§ **ABOUT THIS TASK**
Beginning at the line that contains "Click the Disabled encryption link" and ending at the last line of the entries, write out each line exactly; include nothing outside that span.

Records excerpted from a collection
::::
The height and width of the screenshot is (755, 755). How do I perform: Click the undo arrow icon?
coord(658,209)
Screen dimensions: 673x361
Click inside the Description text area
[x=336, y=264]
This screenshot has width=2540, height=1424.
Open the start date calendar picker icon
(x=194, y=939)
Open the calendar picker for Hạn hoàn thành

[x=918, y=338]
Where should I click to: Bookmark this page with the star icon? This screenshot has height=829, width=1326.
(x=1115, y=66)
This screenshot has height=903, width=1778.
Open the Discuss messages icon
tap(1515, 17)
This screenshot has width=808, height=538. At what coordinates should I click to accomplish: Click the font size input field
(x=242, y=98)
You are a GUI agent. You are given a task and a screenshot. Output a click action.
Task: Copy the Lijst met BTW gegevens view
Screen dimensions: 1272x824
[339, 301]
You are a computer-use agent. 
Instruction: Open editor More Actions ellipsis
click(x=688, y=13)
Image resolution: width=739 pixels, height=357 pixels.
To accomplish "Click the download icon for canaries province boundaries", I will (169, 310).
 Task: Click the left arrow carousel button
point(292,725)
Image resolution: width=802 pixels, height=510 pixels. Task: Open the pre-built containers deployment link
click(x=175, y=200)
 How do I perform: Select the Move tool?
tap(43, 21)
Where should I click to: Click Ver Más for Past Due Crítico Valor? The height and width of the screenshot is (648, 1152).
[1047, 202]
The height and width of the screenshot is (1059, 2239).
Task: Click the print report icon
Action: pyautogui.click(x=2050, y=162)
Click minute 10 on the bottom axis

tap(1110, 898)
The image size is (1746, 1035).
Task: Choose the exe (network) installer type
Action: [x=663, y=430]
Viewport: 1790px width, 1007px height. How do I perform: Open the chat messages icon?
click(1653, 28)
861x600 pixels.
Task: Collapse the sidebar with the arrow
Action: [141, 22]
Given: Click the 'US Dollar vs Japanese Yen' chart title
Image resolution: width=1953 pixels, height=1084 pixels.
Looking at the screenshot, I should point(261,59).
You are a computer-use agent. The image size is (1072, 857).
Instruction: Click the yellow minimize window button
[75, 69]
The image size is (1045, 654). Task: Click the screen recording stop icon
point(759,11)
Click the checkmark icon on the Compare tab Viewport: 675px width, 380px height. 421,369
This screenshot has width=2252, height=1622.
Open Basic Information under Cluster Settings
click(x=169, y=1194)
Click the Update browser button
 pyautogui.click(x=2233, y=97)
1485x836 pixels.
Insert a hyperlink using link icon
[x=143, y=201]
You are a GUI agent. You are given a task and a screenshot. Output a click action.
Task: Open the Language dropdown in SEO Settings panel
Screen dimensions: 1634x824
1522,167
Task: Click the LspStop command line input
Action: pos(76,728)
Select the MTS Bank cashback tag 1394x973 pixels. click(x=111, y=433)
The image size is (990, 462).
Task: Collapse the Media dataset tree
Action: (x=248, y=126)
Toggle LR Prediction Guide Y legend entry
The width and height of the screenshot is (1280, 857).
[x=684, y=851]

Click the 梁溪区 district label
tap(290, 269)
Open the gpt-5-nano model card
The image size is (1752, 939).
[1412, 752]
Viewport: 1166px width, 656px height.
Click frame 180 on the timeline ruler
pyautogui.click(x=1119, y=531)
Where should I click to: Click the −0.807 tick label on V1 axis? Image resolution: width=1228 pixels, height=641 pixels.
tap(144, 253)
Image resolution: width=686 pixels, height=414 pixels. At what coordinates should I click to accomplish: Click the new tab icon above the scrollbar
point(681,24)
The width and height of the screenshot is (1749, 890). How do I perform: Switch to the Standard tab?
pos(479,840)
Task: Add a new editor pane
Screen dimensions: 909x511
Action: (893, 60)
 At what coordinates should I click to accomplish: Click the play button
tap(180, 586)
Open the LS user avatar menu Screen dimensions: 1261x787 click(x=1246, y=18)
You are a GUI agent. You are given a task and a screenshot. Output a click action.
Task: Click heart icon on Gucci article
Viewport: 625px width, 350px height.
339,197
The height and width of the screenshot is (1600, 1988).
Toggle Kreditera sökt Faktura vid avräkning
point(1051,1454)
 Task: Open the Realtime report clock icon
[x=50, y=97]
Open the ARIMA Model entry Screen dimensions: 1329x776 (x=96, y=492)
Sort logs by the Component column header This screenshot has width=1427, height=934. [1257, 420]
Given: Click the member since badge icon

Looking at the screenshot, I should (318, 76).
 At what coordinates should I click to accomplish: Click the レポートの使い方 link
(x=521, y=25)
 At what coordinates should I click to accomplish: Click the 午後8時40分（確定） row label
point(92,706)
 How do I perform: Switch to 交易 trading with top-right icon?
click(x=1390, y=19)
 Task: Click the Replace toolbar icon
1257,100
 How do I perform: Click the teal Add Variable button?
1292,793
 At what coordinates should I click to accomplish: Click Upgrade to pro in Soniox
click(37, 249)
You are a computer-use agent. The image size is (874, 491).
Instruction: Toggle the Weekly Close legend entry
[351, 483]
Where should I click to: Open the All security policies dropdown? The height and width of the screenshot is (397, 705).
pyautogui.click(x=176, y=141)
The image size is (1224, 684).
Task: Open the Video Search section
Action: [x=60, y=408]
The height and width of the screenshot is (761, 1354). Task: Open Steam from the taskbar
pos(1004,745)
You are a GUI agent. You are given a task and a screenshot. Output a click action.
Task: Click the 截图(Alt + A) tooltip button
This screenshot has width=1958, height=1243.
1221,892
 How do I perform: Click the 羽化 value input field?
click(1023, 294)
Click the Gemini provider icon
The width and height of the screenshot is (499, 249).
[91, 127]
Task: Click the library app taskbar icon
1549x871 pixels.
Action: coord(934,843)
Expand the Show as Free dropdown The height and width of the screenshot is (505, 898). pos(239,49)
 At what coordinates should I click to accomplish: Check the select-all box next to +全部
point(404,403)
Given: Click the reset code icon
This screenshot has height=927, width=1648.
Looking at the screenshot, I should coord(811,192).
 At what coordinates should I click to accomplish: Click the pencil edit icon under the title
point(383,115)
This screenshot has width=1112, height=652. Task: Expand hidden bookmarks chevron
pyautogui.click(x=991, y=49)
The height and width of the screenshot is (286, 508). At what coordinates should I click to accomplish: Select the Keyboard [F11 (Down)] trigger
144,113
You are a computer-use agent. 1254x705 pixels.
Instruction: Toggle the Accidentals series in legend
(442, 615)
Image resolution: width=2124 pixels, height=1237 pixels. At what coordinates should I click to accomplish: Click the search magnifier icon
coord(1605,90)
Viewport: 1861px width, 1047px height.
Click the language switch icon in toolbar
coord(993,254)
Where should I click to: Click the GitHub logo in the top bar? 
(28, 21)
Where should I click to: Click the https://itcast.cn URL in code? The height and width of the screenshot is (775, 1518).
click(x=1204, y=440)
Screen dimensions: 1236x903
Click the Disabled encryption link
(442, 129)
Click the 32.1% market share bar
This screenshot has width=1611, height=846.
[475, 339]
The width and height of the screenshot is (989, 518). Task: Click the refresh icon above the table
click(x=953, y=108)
::::
§ **EXERCISE RESPONSE**
Click the Disabled encryption link
(442, 129)
Click the 32.1% market share bar
This screenshot has width=1611, height=846.
[475, 339]
The width and height of the screenshot is (989, 518). Task: Click the refresh icon above the table
click(x=953, y=108)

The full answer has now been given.